Spain’s largest cellular operator is being forced to cut its full-year sales and earnings forecasts following a drop in third-quarter profit. Telefónica Móviles says increased competition was behind a fall in net income, which was down 2.4% to EUR467.4 million in the three months to the end of September. The company says that the battle to retain its number one position in its domestic market coupled with growing competition in Latin America will see full-year revenue growth of between 12% and 13% and EBITDA growth of around 3%; earlier this year the telco predicted sales growth of over 13% and a 7% rise in EBITDA. Telefónica Móviles had revenues of EUR2.95 billion in the third quarter, up 10.5% on the same period last year, but operating costs jumped 19% to EUR1.69 billion.

Meanwhile, Telefónica has revealed that investment in its operations in Latin America will total around USD10 billion between 2003 and 2006. The Spanish telco says the planned investment should see its subscriber base in the region grow by 80%-85% over the same period.
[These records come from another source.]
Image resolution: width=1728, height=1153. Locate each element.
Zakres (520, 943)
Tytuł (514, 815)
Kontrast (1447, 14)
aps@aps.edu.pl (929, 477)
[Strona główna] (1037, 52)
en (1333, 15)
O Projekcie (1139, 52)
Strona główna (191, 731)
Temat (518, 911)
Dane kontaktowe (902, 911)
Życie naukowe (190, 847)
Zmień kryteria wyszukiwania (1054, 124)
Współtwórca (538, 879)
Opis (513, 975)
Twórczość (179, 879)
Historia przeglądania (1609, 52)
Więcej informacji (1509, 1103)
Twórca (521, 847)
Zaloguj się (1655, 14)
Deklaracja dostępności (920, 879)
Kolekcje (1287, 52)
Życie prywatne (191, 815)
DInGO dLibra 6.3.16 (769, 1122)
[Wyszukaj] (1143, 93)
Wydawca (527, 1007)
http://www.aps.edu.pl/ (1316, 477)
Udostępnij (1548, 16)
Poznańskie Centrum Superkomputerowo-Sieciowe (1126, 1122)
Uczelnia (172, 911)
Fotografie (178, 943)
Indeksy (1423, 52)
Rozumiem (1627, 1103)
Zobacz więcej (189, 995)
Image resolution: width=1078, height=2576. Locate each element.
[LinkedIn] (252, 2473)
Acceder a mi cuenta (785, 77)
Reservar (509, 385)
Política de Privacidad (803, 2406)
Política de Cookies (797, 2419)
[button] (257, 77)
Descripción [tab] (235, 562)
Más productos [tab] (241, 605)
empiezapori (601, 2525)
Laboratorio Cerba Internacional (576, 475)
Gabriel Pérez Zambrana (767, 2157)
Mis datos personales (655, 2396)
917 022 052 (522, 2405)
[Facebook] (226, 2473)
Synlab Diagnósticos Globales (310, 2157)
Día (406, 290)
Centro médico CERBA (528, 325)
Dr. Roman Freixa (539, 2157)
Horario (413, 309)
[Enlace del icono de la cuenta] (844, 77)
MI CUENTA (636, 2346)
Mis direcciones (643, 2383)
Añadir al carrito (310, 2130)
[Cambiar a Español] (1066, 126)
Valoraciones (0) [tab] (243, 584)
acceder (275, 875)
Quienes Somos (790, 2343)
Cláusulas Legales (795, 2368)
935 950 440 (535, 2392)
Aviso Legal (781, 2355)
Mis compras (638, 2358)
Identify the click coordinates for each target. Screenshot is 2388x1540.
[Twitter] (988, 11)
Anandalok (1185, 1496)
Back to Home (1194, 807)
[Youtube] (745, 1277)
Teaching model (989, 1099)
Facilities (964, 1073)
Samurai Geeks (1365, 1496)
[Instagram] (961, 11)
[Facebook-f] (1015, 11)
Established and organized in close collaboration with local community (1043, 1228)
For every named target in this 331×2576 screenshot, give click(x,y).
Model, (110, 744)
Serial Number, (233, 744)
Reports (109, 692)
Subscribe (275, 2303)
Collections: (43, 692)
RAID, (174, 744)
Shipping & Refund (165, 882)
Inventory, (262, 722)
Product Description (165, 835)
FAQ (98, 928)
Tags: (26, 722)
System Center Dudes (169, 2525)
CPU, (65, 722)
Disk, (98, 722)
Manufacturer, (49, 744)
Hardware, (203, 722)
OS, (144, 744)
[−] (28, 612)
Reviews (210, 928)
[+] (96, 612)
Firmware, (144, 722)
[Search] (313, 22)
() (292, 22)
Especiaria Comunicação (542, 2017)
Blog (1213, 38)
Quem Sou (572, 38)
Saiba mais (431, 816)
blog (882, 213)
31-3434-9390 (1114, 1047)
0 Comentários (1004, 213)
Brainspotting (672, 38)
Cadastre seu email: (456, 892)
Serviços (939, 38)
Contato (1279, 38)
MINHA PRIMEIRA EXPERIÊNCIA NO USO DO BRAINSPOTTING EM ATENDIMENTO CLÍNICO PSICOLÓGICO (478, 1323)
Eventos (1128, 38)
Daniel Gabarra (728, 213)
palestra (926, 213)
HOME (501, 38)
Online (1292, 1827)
The USD10 billion spend includes the USD5.85 billion Telefónica is paying for BellSouth’s ten cellular subsidiaries in the region. The purchase of the US company’s assets in Colombia, Venezuela, Peru, Ecuador, Uruguay, Nicaragua, Guatemala and Panama has already been completed, while regulatory clearance is expected for the acquisition of BellSouth Chile and BellSouth Argentina before the end of the year.

The deal with BellSouth will add around 12.5 million cellular subscribers to the 37.35 million Latin American wireless customers Telefónica claimed at the end of September 2004. The company has another 21.27 million customers across its Spanish and Mediterranean operations.